In this way, by reducing the amount of refrigerating machine oil released to the refrigerating cycle outside the compressor together with the refrigerant, the efficiency of the refrigerating cycle can be improved and the reliability of the compressor can be improved.

Although the compressor, outdoor unit and air conditioner of the present invention have been described in detail with the above-described embodiments, the present invention is not limited to the above-described embodiments, and other embodiments and additions have been made. , Changes, deletions, etc., can be made within the range that can be conceived by those skilled in the art, and are included in the scope of the present invention as long as the actions and effects of the present invention are exhibited in any of the embodiments.

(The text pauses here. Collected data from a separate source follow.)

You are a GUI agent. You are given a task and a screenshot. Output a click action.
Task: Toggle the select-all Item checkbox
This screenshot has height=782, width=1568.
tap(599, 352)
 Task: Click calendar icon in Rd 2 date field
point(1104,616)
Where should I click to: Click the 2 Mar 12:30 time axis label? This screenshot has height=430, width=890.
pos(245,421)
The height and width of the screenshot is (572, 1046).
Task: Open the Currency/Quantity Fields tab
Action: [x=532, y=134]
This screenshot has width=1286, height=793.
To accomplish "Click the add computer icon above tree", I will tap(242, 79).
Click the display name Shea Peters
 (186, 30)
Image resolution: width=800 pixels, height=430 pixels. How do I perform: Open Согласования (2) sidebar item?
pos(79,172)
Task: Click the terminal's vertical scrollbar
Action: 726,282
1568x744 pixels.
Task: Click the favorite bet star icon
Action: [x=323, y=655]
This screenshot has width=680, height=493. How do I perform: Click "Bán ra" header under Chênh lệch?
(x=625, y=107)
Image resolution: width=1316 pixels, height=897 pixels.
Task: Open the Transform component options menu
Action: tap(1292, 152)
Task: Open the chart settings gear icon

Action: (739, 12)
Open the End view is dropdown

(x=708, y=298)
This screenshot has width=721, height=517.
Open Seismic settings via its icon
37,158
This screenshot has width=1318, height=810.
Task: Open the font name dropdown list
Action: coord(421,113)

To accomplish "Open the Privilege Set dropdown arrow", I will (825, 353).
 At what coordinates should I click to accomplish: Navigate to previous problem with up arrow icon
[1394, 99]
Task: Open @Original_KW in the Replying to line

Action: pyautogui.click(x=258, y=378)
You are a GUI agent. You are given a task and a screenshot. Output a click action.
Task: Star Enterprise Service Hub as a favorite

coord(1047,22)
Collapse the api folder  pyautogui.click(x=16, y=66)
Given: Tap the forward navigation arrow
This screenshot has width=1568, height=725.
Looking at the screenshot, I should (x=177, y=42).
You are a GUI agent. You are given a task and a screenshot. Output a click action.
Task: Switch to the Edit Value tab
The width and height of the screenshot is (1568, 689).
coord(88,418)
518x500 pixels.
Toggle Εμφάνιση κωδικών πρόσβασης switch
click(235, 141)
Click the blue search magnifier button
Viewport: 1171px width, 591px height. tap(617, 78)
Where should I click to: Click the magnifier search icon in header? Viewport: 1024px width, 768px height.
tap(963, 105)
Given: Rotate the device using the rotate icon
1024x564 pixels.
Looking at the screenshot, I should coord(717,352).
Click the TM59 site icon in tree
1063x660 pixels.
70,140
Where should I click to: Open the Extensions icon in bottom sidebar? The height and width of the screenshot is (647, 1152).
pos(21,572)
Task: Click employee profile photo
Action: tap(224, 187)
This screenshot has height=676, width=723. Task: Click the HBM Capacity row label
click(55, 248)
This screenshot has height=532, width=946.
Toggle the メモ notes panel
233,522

10 ... Indoor unit 11 ... Outdoor unit 12 ... Piping 20 ... Fan 21 ... Heat exchanger 22 ... Compressor 23 ... Control board 24 ... Expansion valve 30 ... Sealed container 31 ... Rotating shaft 32 ... Primary space 33 ... Secondary space 34 ... Gas-liquid separator 35 ... Discharge pipe 36 ... Shaft hole 40 ... Electric motor 41 ... Stator 42 ... Rotor 43 ... Insulator 50 ... Compression mechanism 51 ... Compression chamber 52 ... Cylinder 53 ... Upper bearing 54 ... Lower bearing 55 ... Silencer 56 ... Spiral groove 57 ... Oil discharge hole 58 ... Closed part 59 ... Recess 60 ... Refrigerant discharge hole 61 ... Oil return hole 62 ... Guide wall 63 ... Vane 64 ... Opening

Claims (8)

A compressor that compresses fluid
With an electric motor
A rotating shaft driven by the electric motor and having an eccentric portion,
A container located below the electric motor and having a compression chamber for compressing the fluid.
A rotating body provided around the eccentric portion and rotating in the compression chamber while contacting the inner peripheral surface of the compression chamber.
A partition member that comes into contact with the rotating body and divides the compression chamber into two spaces.
Including an elastic body that presses one end of the partition member
The container constitutes a side of the compression chamber, closes the side body on which the partition member and the elastic body are mounted, and the openings at both ends of the compression chamber, and rotatably supports the rotation shaft. Including two bearings
Of the two bearings, the upper bearing on the motor side is continuously supplied to the spiral groove and the spiral groove for supplying the oil stored under the container upward, and is supplied through the spiral groove. A compressor having an oil discharge hole for discharging oil, and the oil discharge hole extending downward so as to a space between the electric motor and the container around the rotation shaft. The compressor according to claim 1, wherein the opening of the oil discharge hole facing the space between the electric motor and the container is located below the lower end of the electric motor. Includes a silencer attached to the upper bearing to mute the sound generated by the discharge of the fluid.
The silencer has two or more protrusions extending in the radial direction of the upper bearing and one or more recesses formed between the protrusions.
The compressor according to claim 1 or 2, wherein the oil discharge hole extends toward one of the one or more recesses. The compressor according to any one of claims 1 to 3, wherein the oil discharge hole is provided at a position on the side opposite to the rotation direction of the rotation shaft from the center of the width of the spiral groove. The compressor according to any one of claims 1 to 4, wherein the upper bearing has a guide wall on the outer peripheral portion that guides the oil discharged from the oil discharge hole to flow in a predetermined direction. The side body has an accommodating groove in which the partition member is slidably accommodated.
The upper bearing has an oil return hole formed on the accommodating groove and has an oil return hole.
The compressor according to any one of claims 1 to 4, wherein the oil discharge hole extends in the direction in which the oil return hole exists. An outdoor unit including the compressor according to any one of claims 1 to 6. An air conditioner comprising the compressor according to any one of claims 1 to 6.